[Collected data entries]
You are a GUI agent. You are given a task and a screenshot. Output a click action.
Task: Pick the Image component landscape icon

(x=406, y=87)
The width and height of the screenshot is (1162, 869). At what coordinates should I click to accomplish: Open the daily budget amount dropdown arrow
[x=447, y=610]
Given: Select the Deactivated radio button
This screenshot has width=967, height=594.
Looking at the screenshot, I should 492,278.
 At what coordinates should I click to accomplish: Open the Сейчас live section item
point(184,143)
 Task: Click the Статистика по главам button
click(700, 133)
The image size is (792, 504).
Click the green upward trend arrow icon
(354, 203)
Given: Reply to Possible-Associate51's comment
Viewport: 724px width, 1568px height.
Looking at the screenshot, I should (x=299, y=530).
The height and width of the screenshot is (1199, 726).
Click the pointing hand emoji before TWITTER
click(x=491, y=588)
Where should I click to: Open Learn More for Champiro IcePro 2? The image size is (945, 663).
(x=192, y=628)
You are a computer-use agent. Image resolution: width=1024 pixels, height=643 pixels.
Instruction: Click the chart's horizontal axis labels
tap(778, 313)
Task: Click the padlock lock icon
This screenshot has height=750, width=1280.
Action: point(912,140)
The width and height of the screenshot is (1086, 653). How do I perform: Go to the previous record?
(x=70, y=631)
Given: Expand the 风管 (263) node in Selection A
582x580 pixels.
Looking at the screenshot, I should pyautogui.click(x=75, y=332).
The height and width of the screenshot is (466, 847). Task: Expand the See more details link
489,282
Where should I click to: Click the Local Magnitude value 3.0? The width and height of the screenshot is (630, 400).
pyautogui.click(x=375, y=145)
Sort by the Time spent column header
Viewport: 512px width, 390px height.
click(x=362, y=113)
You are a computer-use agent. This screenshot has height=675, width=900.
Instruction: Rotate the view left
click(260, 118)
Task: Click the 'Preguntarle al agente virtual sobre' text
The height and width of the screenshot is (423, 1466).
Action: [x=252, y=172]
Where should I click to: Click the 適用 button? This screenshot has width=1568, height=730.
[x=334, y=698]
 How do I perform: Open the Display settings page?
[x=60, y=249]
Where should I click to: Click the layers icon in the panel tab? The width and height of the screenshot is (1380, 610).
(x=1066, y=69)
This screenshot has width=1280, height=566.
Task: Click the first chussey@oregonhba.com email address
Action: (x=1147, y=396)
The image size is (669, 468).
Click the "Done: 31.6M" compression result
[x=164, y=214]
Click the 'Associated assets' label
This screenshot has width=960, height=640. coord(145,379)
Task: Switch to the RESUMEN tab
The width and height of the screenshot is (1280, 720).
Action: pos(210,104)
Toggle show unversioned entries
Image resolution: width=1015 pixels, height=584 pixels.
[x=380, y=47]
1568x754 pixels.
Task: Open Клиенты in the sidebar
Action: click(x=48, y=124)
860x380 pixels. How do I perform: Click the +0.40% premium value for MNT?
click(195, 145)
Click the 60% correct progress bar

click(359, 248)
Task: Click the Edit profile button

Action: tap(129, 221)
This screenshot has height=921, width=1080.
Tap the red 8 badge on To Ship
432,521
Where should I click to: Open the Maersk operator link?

* Task directions
All of the data needs to be repeated exactly.

* Response to this task
You are a GUI agent. You are given a task and a screenshot. Output a click action.
Task: Pick the Image component landscape icon

(x=406, y=87)
The width and height of the screenshot is (1162, 869). At what coordinates should I click to accomplish: Open the daily budget amount dropdown arrow
[x=447, y=610]
Given: Select the Deactivated radio button
This screenshot has width=967, height=594.
Looking at the screenshot, I should 492,278.
 At what coordinates should I click to accomplish: Open the Сейчас live section item
point(184,143)
 Task: Click the Статистика по главам button
click(700, 133)
The image size is (792, 504).
Click the green upward trend arrow icon
(354, 203)
Given: Reply to Possible-Associate51's comment
Viewport: 724px width, 1568px height.
Looking at the screenshot, I should (x=299, y=530).
The height and width of the screenshot is (1199, 726).
Click the pointing hand emoji before TWITTER
click(x=491, y=588)
Where should I click to: Open Learn More for Champiro IcePro 2? The image size is (945, 663).
(x=192, y=628)
You are a computer-use agent. Image resolution: width=1024 pixels, height=643 pixels.
Instruction: Click the chart's horizontal axis labels
tap(778, 313)
Task: Click the padlock lock icon
This screenshot has height=750, width=1280.
Action: point(912,140)
The width and height of the screenshot is (1086, 653). How do I perform: Go to the previous record?
(x=70, y=631)
Given: Expand the 风管 (263) node in Selection A
582x580 pixels.
Looking at the screenshot, I should pyautogui.click(x=75, y=332).
The height and width of the screenshot is (466, 847). Task: Expand the See more details link
489,282
Where should I click to: Click the Local Magnitude value 3.0? The width and height of the screenshot is (630, 400).
pyautogui.click(x=375, y=145)
Sort by the Time spent column header
Viewport: 512px width, 390px height.
click(x=362, y=113)
You are a computer-use agent. This screenshot has height=675, width=900.
Instruction: Rotate the view left
click(260, 118)
Task: Click the 'Preguntarle al agente virtual sobre' text
The height and width of the screenshot is (423, 1466).
Action: [x=252, y=172]
Where should I click to: Click the 適用 button? This screenshot has width=1568, height=730.
[x=334, y=698]
 How do I perform: Open the Display settings page?
[x=60, y=249]
Where should I click to: Click the layers icon in the panel tab? The width and height of the screenshot is (1380, 610).
(x=1066, y=69)
This screenshot has width=1280, height=566.
Task: Click the first chussey@oregonhba.com email address
Action: (x=1147, y=396)
The image size is (669, 468).
Click the "Done: 31.6M" compression result
[x=164, y=214]
Click the 'Associated assets' label
This screenshot has width=960, height=640. coord(145,379)
Task: Switch to the RESUMEN tab
The width and height of the screenshot is (1280, 720).
Action: pos(210,104)
Toggle show unversioned entries
Image resolution: width=1015 pixels, height=584 pixels.
[x=380, y=47]
1568x754 pixels.
Task: Open Клиенты in the sidebar
Action: click(x=48, y=124)
860x380 pixels. How do I perform: Click the +0.40% premium value for MNT?
click(195, 145)
Click the 60% correct progress bar

click(359, 248)
Task: Click the Edit profile button

Action: tap(129, 221)
This screenshot has height=921, width=1080.
Tap the red 8 badge on To Ship
432,521
Where should I click to: Open the Maersk operator link?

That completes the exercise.